Группа делегатов пересекла площадь и направилась к воротам.
— Сейчас будет митинг, — говорили они на ходу рабочим.
Делегаты поднялись на три ступеньки, которые вели к воротам, и обернулись лицом к толпе.
— Говори первая ты, — обратилась Пьеретта к Луизе Гюгонне.
— Нет, ты говори, — возразила та, — они тебя хотят послушать.
Толпа действительно скандировала:
— Пье-ре-тта! Пье-ре-тта!
Пьеретта сделала рукой знак, что сейчас будет говорить. Все замолкли.
— Товарищи, вот что решили наши делегаты, — начала она. — Сейчас мы разойдемся по своим рабочим местам…
— Нет, нет! — раздались крики.
— …и соберем все письма, извещающие об увольнении и сокращении часов работы. Вы вручите письма своим цеховым делегатам.
— Стачка! Стачка! — кричали в толпе.
— Собрав письма, — продолжала Пьеретта, — ваши делегаты направятся в дирекцию. Тем временем каждый цех решит, считает ли он необходимым немедленно начать стачку. А в одиннадцать часов все соберутся здесь, на площади.
К одиннадцати часам сходились рабочие второй смены, так что время было выбрано удачно. В этот час все рабочие собирались на территории фабрики.
В толпе раздались рукоплескания.
— И тогда, — продолжала Пьеретта, — вы скажете своим товарищам из следующей смены, чтобы они не ходили в цех.
Снова рукоплескания, еще более оглушительные, чем в первый раз.
— В одиннадцать часов, — продолжала Пьеретта, — ваши делегаты здесь же на площади дадут вам отчет о переговорах с дирекцией. И тогда мы все вместе решим, какой нам следует дать ответ.
Послышался одобрительный гул. Слово взяла Луиза Гюгонне.
— Профсоюз «Форс увриер», — начала она, — целиком присоединяется к ВКТ. Мы все вместе пойдем в дирекцию…
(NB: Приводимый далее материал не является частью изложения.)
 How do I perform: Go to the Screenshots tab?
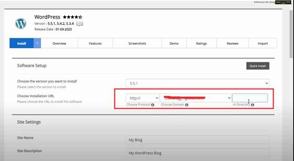(x=137, y=44)
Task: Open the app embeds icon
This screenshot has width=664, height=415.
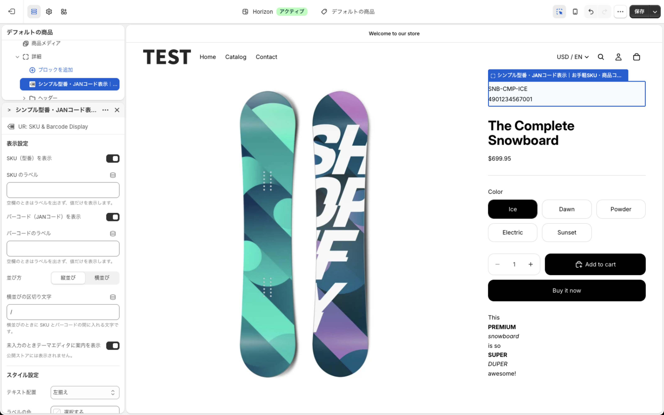Action: (x=64, y=12)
— Ты ведь еще ни с кем из нас не посоветовалась, — запротестовал другой делегат «ФУ», столяр, который, как говорили, состоял в наушниках у Нобле.
— У-у-у! — заулюлюкала толпа.
Столяр пожал плечами и направился к дверям цеха.
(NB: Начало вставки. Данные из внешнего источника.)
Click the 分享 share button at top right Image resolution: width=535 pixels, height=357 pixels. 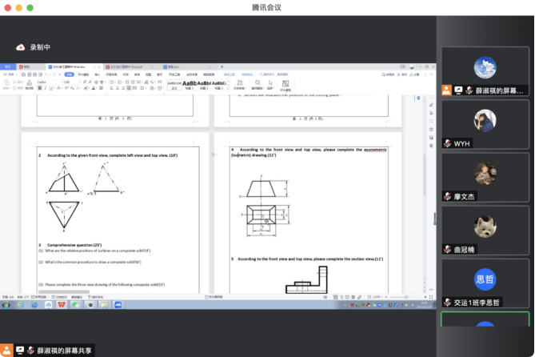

— Всем собраться здесь в одиннадцать часов, — крикнула Луиза Гюгонне. И вот вам мой совет, начинайте стачку немедленно.
Ее слова тоже были встречены взрывом аплодисментов.
Горбун куда-то исчез, и, лишь когда рабочие разошлись по цехам, он запер ворота. Было уже восемь часов тридцать минут.
Пьеретта обошла всю фабрику и только тогда заглянула в свой цех, «стальной» цех, где было принято единодушное решение — бросить работу. Когда она пробиралась между станками, работницы кричали ей вслед:
— Привет Пьеретте! Пьеретта, держись! Не сдавайся! Мы все тебя поддержим!
Затем делегаты отправились в контору. Теперь их было уже четырнадцать человек. И по каменной лестнице они поднялись твердым, уверенным шагом.
* * *Инженер Таллагран и Гаспар Озэр, начальник отдела рекламы АПТО, приехавший в Клюзо в связи с торжественным открытием цеха «РО», сидели в кабинете Нобле. Нобле первый услышал топот ног поднимающихся по лестнице делегатов. Недаром он проработал в АПТО тридцать пять лет. Опытным ухом, только по шагам делегации, он безошибочно определял степень накала возмущения на фабрике.